Tom Metzger (born April 1938) is the founder of the White Aryan Resistance. He has six children and nine grand children. Metzger has been incarcerated in Los Angeles County, California and Toronto, Canada, and has been involved in several government inquiries and lawsuits.

Contents

[edit] Biography

[edit] Early life

Metzger grew up in Indiana, and in 1961 moved to Southern California to work in the electronics industry. For a short time, Metzger was a member of the John Birch Society. During the 1970s he joined the Knights of the Ku Klux Klan, which was led by David Duke. Metzger became the Grand Dragon for the State of California. Metzger was also a minister in the Christian Identity movement.

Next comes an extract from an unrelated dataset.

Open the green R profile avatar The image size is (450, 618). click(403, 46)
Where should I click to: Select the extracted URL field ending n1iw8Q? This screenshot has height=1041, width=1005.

In summer 1979, Metzger organized a patrol to capture illegal Mexican immigrants south of Fallbrook, California. Metzger's Klan organization also had a security force which was involved in confrontations with anti-Klan protesters. Metzger's branch of the Klan split with Duke's organization in 1980 to form the "California Knights of the Ku Klux Klan."

[edit] 1980s

In 1980, Metzger won the Democratic Party nomination for the U.S. House of Representatives with over 40,000 votes in a San Diego-area district.[1] Metzger had changed his party registration from Republican to Democrat earlier in the year. The Democrats disavowed Metzger's candidacy, instead endorsing incumbent four-term Republican Clair Burgener. Metzger lost by over 200,000 votes in November to a several-term incumbent in a heavily Republican district.

Metzger left the Klan after the election and formed the "White American Political Association" in order to promote "pro-White" candidates for office. Metzger ran for the United States Senate in 1982, winning almost 76,000 votes (and 2.8% of the vote) in the Democratic Party Primary. In 1983, Metzger changed the name of his group to "White Aryan Resistance" (WAR). WAR worked to recruit members in prisons, and rejected Christianity as a form of Judaism.

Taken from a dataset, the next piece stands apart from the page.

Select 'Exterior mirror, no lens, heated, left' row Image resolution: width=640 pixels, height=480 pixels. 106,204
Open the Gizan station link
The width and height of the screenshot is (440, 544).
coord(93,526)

The group was reportedly bankrupted as the result of a civil lawsuit centered on its involvement in the 1988 violent death of Mulugeta Seraw, an Ethiopian man who came to the United States to attend college. In 1988, racist skinheads were convicted of killing Seraw and sent to prison. Morris Dees and the Southern Poverty Law Center filed a civil suit against Metzger, arguing that WAR influenced Seraw's killers by encouraging their group East Side White Pride to commit violence.

At the trial, WAR national vice president Dave Mazzella testified how the Metzgers instructed WAR members to commit violence against minorities. Tom and John Metzger were found civilly liable under the doctrine of vicarious liability, in which one can be liable for a tort committed by a subordinate or other person taking instructions. The jury returned the largest civil verdict in Oregon history at the time—$12.5 million—against Metzger and WAR.[1] The Metzgers' house was seized, and most of WAR's profits go to paying off the judgment. In November 1988, Metzger's son appeared on an episode of the Geraldo Rivera show in which a brawl broke out and Rivera's nose was broken after being punched by Metzger's bodyguard.[2]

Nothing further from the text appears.